On December 17, a magistrate judge in the United States District Court for the Eastern District of California granted judgment in favor of defendant debt collector Enhanced Recovery Company (“ERC”), thereby dismissing plaintiff Rene Ortiz’s pro se claims for violations of the Fair Credit Reporting Act and Fair Debt Collection Practices Act. The ruling was based on Ortiz’s failure to provide “even a scintilla of evidence” demonstrating that his rights had been violated.

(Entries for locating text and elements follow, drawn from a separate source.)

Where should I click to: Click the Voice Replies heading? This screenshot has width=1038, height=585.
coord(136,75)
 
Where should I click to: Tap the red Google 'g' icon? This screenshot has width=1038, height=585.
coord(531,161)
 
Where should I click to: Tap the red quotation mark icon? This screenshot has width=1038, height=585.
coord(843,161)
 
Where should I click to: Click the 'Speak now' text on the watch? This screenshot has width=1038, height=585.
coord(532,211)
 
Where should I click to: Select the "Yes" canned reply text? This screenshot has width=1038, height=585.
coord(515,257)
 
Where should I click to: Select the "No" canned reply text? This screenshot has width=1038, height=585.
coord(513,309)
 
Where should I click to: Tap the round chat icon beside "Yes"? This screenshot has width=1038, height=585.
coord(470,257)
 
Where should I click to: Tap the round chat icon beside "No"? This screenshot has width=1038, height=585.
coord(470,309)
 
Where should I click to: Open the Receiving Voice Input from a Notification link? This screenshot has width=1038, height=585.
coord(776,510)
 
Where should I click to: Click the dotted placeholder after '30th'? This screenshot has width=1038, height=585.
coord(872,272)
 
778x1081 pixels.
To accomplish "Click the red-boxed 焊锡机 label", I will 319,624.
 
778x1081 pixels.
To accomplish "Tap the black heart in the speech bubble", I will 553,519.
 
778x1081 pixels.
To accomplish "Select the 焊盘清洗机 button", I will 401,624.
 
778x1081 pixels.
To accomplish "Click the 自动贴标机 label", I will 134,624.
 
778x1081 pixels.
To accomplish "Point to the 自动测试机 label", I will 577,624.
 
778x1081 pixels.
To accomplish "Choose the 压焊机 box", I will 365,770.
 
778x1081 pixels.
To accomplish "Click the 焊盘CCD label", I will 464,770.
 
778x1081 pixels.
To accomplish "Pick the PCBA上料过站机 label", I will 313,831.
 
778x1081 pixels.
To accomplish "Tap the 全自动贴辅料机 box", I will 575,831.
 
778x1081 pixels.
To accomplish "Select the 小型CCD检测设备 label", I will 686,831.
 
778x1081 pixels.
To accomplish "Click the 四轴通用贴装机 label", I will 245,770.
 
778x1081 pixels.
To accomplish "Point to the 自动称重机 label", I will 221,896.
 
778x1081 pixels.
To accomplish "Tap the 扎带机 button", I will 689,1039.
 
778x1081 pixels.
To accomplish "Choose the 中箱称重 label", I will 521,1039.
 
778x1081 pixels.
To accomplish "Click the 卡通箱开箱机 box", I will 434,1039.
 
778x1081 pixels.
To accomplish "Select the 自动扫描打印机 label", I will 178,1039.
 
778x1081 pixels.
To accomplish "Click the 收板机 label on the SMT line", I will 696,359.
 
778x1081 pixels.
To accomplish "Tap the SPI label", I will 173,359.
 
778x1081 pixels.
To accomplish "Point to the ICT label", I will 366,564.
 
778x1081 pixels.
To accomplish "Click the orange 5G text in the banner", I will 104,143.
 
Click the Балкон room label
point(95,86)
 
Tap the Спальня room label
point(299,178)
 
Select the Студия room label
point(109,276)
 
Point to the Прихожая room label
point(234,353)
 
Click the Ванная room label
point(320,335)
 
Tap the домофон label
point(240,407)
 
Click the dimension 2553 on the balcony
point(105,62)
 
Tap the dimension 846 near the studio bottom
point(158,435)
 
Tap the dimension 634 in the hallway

Ortiz’s claims date back to August 2016, when Ortiz alleged that he received a debt collection notice. Ortiz claimed that he disputed the debt in response. ERC had no record of receiving this dispute and presented a declaration in support. ERC sent a second notice, and admittedly received a dispute from Ortiz approximately two weeks later. In response to this dispute, ERC ceased collection activities and kept the account in investigatory status to prevent further collection activities. Eventually, ERC requested that the credit bureaus delete the account.

During discovery, ERC served requests for admission on Ortiz, which Ortiz never answered. The Court deemed these matters admitted, and ruled that these admissions alone supported granting judgment in ERC’s favor. Nonetheless, the Court, recognizing Ortiz’s pro se status, evaluated the entire evidentiary record and held that ERC had presented evidence demonstrating compliance with the FCRA and FDCPA, and Ortiz failed to contradict this evidence.

The Court entered an order recommending that judgment be entered in ERC’s favor. Ortiz had fourteen days from service of the order to file an objection.  To date, no objection has been filed.